A $1.50 tax per unit levied on sellers causes the supply curve to shift to the left, indicating a decrease in supply, and typically results in an increased equilibrium price due to higher production costs for sellers.

Step-by-step explanation:

When a $1.50 per unit tax is levied on sellers, the supply curve will shift to the left. This shift represents an increase in production costs for sellers, as they now have to pay an additional $1.50 in tax for every unit they sell. Consequently, at every price level, the quantity of goods that sellers are willing to supply decreases. This is because the tax effectively reduces the net price received by sellers for each unit sold. As a supply curve shift to the left signifies a decrease in supply, the after-tax supply curve is represented by this leftward shift. This leftward shift of the supply curve will result in an increase in the equilibrium price as the supply contracts.

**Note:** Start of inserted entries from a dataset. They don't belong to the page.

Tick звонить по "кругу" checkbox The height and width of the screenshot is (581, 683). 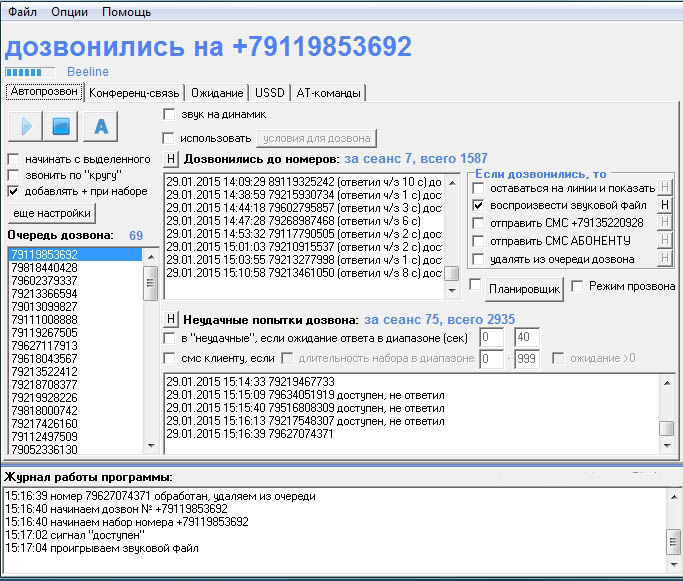click(13, 174)
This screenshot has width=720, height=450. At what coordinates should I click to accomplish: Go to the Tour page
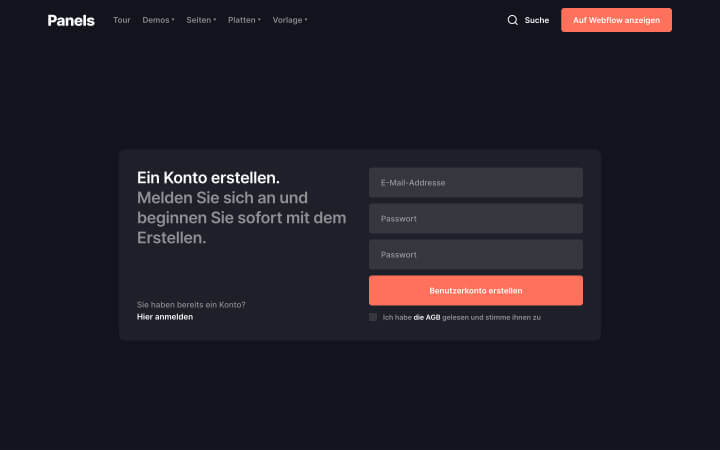122,20
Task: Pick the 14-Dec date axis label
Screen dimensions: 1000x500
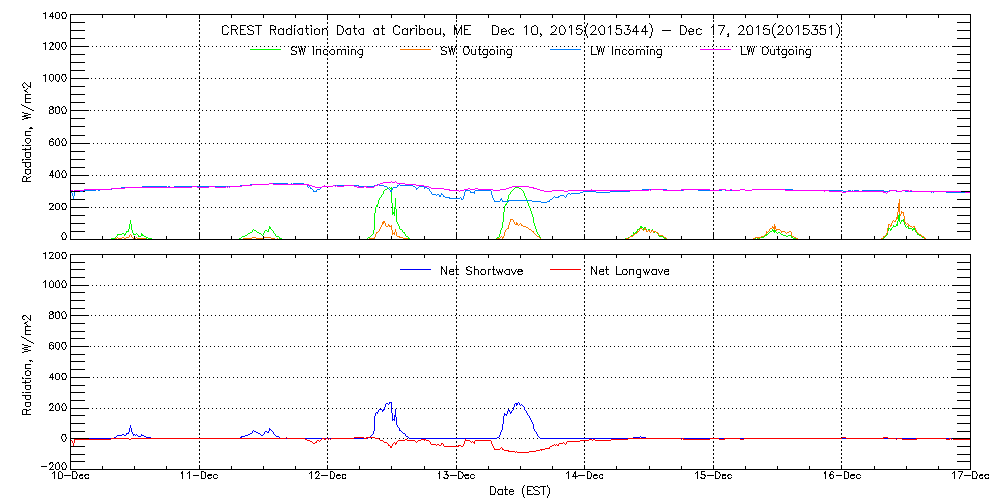Action: tap(584, 477)
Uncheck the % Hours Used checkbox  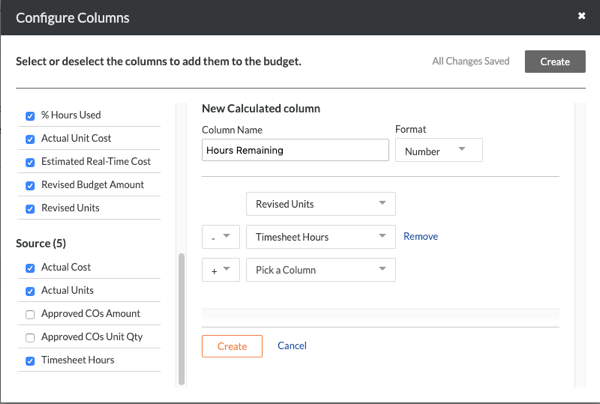(30, 116)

Considering scenarios where firms or companies are taxed or fined, such as being required to pay for emissions or clean-up efforts, similarly, the supply curve shifts to the left. For instance, firms facing fines for carbon dioxide emissions or pollution cleanup will see their production costs increase, leading to a reduced supply at each price point. Therefore, for each case in Exercise 12.2, where additional costs are imposed on producers, the equilibrium price will likely rise as the supply curve shifts left and decreases the quantity available at any given price.